After bashing into the waves for the last half-hour, I was looking forward to the inevitable downwind paradise.  It wasn't quite the nirvana I had hoped for, but then again, I can't say I've really put in the soul-scrubbing necessary to prepare myself for the ultimate reward.  Nevertheless, there were plenty of good rides available provided that you were willing to work for them.  Over the next couple of miles, the the three of us traded leads while weaving amongst each other chasing bumps.  Jan eventually asserted himself as the alpha surfer, slowly widening his lead as he hopped on runners that Chris and I missed.  For a while it looked as if Chris might also outdistance me on this leg, but with a half-mile left before Bull Point, he started to flag and I was able to pass him.

Entering the protected 1.5 mile finishing stretch, Jan had a lead of perhaps a dozen lengths.
Hoping to whittle this down to nothing before he even realized I was closing, I honed my technique to as sharp an edge as it would take (I'd estimate halfway between butter knife and wooden spoon) and started carving ragged strokes through the bay.  I tried to hide my progress behind moored boats so as to not alarm the skittish leader, but when I got to within a few lengths, Jan must have spotted me.  Or perhaps heard my death rattle (dammit - I should have paid that extra $15 for the sonic dampener).  In any event, he picked up his pace.  For the last half mile, I had no real hope of catching Jan, but by sacrificing a few million neurons to oxygen deprivation I was able to maintain a credibly threatening pursuit.  No reason why we shouldn't both suffer.

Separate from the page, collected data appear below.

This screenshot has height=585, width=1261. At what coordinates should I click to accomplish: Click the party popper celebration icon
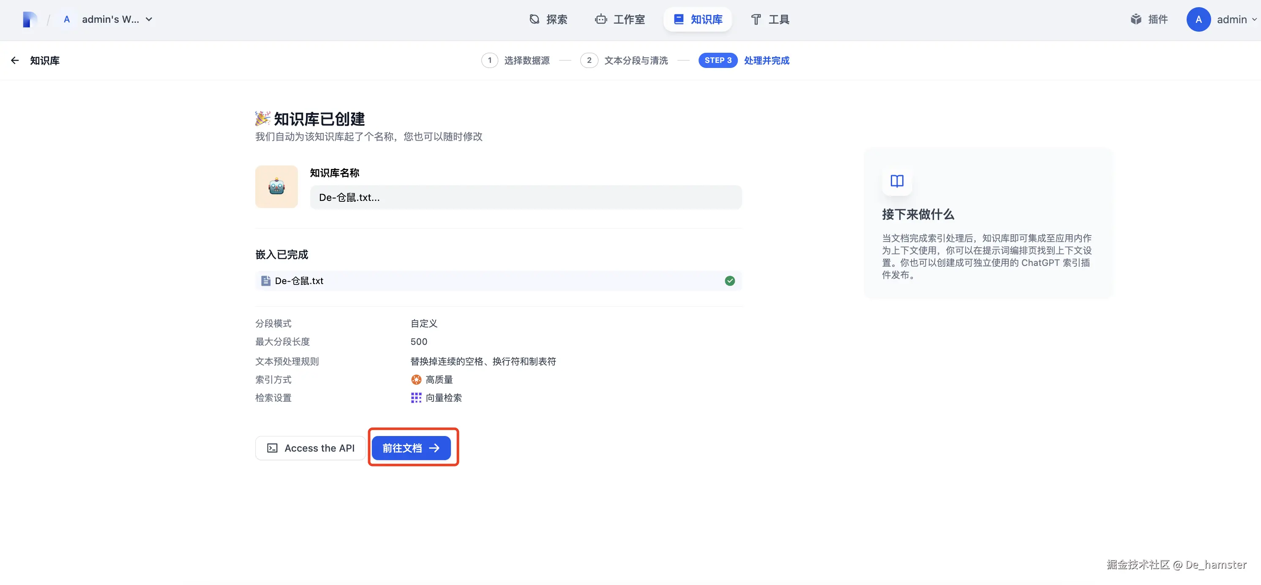[x=262, y=118]
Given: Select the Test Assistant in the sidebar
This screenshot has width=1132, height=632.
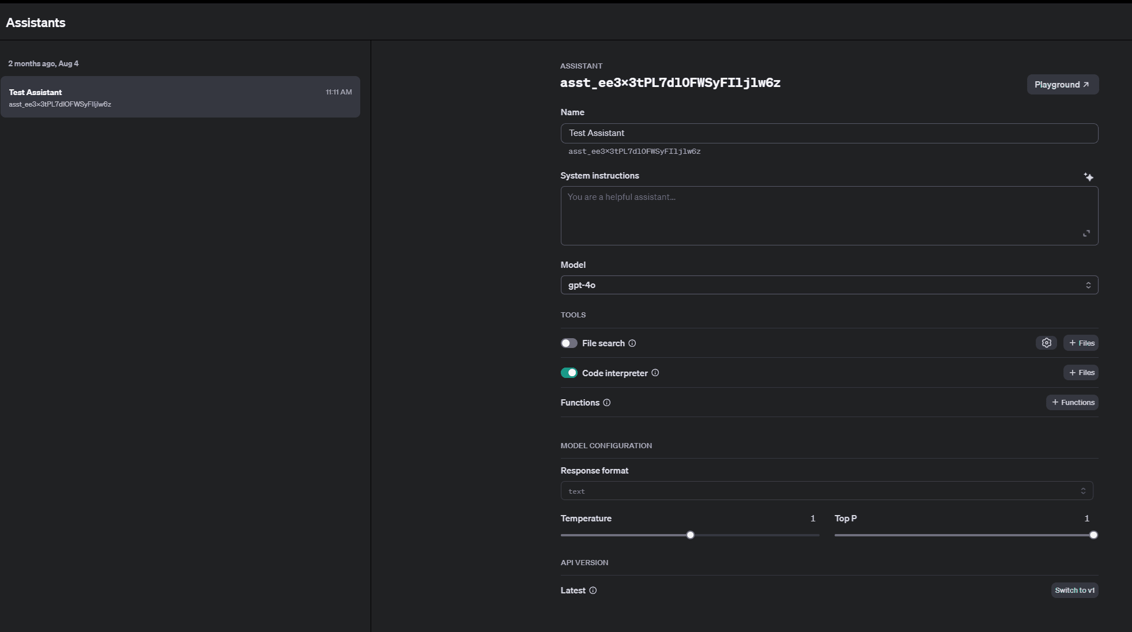Looking at the screenshot, I should (x=180, y=97).
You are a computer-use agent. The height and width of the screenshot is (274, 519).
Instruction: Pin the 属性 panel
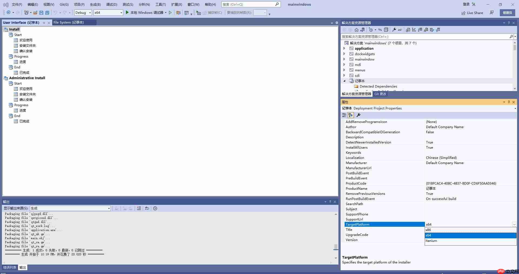[x=509, y=102]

Jan finished several lengths ahead, hopefully cursing me for pushing needlessly through the finish.  Chris Q pulled in a few moments later to take third.  As at the Battle of the Bay, Chris L and Tim rounded out the top five.  Melissa looked strong in taking the women's title (in the eighth overall spot), with Mary Beth in second.

The top paddlers were awarded beautiful prints of the eponymous lighthouse of the race.  I'm going to hang mine in my bedroom so that when I awake from nightmares of rougher years off Beavertail Point, I can keep screaming for a few extra seconds.  Raffle prizes included spiffy Y Knot hats (produced by Alyce and Gaelyn) and sandwiches.  Everyone went home with something.  Bob Wright's new hobby is apparently finding odds-and-ends in his basement and converting them into elaborate trophies.  I don't think that's actually a thing, but if it'll finally keep him out of the cock-fighting dens of Woonsocket, more power to him.  By correctly predicting his race time, Kurt Hatem was the first to benefit from Bob's newfound passion.

Bob's a whiz when it comes to working on all things mechanical, but complained that he was having a hell of a time figuring out his new microwave.
To the victor go the spoils.  Afterwards, a tearful Jan confessed that all he really wanted was for certain insensitive clods to stop poking fun at his hilarious accent.  I may have added the "hilarious".  If he had actually said "hilarious" - just imagine how funny that would have sounded!  Say it in your head now.  See?
Coming up on July 6th is Eric McNett's Casco Bay Challenge.  In a continuing tradition, four participants will be randomly selected to get hopelessly lost.  Don't miss out on that chance to finally see Nova Scotia!  Register at PaddleGuru.  If the current forecast holds, it should be a cracker downwind blast.  And if you don't already have July 13th circled on your calendar, that's presumably because you haven't actually used (or even seen) a real calendar since 2004.  Of course, that's the date of New England's greatest aquatic suffer-fest, the Blackburn Challenge.  Registration closes on Wednesday, July 10th at noon.

One last item.  Who amongst us couldn't use a tune-up on our paddling technique?  Or, in some instances, a complete tear-down and rebuild?  Ian Black, a world-class South African paddler sponsored by Stellar, will be giving a two-hour surfski clinic at 4pm on July 11th - just in time for the Blackburn.  Cost is $50.  Contact Michael Duffield (father of Sam) of Newbury Kayak for registration and additional details (newburykayak@gmail.com, 978-465-0312).

I've just been reminded by my editor that with the Blackburn Challenge approaching, it's time to start tapering.  As such, I should maintain blog intensity, but reduce volume dramatically.  Oops.